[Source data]

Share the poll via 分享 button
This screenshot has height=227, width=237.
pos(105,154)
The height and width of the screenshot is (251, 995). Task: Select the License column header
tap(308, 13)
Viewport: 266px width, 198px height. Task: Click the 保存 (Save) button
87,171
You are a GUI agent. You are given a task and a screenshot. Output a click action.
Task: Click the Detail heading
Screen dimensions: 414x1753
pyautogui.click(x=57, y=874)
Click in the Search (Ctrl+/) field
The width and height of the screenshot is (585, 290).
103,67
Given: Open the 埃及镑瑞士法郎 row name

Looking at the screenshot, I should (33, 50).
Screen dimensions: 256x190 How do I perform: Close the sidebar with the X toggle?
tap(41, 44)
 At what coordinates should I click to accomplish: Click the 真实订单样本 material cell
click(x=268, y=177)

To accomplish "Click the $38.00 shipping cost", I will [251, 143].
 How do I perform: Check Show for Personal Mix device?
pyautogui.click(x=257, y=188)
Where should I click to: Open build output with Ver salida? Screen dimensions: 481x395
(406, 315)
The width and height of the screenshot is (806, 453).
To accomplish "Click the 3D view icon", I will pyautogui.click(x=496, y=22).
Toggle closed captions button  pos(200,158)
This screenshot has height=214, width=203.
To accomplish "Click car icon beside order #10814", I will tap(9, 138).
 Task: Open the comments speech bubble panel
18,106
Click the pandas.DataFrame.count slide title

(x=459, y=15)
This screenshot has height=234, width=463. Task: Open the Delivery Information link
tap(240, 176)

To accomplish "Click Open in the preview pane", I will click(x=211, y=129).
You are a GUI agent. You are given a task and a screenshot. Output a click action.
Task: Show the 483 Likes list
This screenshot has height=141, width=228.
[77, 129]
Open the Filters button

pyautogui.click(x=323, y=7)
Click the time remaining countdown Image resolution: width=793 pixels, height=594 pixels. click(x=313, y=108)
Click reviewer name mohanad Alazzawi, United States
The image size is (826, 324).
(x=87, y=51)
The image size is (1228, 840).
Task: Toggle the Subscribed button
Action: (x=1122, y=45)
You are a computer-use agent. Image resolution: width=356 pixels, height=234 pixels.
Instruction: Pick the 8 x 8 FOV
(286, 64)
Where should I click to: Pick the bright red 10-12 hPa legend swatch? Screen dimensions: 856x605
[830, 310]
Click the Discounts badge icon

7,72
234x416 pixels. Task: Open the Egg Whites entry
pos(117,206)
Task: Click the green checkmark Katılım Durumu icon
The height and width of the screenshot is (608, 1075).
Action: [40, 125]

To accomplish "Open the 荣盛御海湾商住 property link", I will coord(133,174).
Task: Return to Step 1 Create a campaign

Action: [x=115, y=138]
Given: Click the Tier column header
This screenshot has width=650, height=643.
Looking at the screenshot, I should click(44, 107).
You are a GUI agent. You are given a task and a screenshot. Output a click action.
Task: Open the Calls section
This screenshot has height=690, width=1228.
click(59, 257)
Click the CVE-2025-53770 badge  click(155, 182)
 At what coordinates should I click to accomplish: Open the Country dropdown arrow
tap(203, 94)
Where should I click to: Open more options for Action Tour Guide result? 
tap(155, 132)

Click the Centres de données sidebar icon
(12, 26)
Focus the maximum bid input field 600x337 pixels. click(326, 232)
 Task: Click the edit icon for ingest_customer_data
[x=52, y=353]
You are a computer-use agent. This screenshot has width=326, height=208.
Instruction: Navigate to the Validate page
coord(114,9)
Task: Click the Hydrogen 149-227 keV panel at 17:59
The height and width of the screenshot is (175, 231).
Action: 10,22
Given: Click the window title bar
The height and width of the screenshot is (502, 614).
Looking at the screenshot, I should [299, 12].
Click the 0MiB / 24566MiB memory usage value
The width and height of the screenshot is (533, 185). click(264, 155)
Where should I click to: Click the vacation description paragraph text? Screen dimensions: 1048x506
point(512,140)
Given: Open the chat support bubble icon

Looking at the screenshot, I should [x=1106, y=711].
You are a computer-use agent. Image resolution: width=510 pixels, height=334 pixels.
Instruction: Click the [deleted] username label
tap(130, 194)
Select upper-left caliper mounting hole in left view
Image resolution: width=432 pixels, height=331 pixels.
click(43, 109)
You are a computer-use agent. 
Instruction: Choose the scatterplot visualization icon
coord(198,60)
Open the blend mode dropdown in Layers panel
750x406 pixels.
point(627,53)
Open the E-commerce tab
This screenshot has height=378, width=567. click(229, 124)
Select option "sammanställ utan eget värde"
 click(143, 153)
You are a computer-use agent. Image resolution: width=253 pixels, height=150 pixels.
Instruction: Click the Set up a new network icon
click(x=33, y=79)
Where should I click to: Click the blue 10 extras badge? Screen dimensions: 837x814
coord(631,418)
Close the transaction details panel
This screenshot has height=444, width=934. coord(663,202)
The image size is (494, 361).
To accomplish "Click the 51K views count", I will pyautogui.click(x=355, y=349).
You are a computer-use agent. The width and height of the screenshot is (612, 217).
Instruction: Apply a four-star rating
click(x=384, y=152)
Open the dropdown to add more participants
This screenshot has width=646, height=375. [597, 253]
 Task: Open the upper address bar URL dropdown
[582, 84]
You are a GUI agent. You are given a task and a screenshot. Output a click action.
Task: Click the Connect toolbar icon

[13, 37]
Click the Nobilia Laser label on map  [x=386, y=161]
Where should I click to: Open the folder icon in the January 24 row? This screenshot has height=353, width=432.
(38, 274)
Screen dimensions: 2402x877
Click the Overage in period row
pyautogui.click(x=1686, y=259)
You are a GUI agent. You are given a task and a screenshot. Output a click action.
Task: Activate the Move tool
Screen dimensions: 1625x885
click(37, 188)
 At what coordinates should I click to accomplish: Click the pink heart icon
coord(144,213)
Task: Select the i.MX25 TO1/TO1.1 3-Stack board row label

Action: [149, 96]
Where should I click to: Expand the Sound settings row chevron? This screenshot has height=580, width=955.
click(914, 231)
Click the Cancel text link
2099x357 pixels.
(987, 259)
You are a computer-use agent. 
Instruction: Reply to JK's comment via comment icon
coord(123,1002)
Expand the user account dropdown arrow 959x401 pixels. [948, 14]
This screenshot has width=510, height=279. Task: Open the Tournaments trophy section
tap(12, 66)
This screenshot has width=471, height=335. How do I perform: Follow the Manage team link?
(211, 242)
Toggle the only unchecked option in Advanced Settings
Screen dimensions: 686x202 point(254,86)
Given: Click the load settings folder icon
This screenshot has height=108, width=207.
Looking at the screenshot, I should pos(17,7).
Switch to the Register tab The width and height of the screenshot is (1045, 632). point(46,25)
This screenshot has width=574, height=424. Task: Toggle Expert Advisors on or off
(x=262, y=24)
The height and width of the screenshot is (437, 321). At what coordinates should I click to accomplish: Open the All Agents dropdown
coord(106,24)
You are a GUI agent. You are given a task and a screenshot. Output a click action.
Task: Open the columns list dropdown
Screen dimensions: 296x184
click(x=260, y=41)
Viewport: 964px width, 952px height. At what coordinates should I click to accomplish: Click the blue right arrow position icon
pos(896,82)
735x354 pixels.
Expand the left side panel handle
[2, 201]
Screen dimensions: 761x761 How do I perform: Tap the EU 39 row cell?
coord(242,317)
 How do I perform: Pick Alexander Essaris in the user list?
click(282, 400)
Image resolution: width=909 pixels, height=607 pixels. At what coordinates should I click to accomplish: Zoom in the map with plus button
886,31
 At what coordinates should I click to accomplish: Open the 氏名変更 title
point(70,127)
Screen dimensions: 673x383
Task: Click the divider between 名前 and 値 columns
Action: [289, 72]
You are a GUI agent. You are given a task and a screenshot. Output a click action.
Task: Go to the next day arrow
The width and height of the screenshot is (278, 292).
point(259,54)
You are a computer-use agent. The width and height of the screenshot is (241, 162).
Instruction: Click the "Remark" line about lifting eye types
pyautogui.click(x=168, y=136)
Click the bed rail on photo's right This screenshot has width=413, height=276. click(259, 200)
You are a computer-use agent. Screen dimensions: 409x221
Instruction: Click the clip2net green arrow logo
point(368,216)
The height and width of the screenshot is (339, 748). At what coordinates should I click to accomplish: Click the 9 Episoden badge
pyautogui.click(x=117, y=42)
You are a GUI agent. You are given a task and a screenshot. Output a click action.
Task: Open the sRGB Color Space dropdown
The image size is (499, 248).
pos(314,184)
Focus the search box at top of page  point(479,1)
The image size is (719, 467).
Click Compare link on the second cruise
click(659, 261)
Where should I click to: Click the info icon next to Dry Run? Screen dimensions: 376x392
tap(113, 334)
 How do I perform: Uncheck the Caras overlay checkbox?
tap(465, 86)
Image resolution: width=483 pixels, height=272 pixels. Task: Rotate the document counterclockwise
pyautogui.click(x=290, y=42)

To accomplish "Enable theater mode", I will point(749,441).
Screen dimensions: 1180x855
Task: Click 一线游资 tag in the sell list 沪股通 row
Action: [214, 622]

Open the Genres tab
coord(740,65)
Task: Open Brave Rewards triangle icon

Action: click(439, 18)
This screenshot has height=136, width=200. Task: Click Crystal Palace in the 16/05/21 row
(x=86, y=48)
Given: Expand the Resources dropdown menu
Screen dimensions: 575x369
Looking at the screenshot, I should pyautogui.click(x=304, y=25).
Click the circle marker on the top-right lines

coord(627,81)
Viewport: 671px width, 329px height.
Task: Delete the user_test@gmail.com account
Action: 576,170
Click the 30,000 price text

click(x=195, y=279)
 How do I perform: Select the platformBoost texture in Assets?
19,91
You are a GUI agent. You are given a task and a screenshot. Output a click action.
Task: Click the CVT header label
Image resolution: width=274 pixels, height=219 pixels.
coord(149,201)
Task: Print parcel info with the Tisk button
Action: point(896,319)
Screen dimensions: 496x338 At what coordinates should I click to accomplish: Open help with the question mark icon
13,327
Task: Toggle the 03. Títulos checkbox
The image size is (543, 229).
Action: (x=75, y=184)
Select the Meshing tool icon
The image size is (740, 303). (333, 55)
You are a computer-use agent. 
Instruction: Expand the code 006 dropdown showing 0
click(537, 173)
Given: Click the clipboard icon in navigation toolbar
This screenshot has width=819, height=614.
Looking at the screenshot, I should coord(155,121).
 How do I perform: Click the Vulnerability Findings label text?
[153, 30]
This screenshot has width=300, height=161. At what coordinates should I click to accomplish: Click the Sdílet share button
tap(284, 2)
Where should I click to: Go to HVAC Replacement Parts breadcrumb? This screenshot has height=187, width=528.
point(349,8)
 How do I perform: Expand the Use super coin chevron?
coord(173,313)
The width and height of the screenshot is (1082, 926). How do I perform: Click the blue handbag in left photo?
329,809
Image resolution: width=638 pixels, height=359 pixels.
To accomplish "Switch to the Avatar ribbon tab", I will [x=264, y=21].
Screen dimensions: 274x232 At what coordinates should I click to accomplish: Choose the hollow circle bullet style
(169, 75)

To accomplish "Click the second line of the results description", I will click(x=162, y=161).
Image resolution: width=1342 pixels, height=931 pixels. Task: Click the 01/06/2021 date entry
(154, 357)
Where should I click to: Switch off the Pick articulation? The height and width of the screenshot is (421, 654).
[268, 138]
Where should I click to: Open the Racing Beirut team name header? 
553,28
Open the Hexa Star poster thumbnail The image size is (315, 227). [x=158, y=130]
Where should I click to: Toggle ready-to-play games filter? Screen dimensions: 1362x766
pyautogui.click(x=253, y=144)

(PROBLEM) Where a line above holds the string "Focus", show that line.

(TASK SOLUTION)
Focus the maximum bid input field 600x337 pixels. click(326, 232)
Focus the search box at top of page  point(479,1)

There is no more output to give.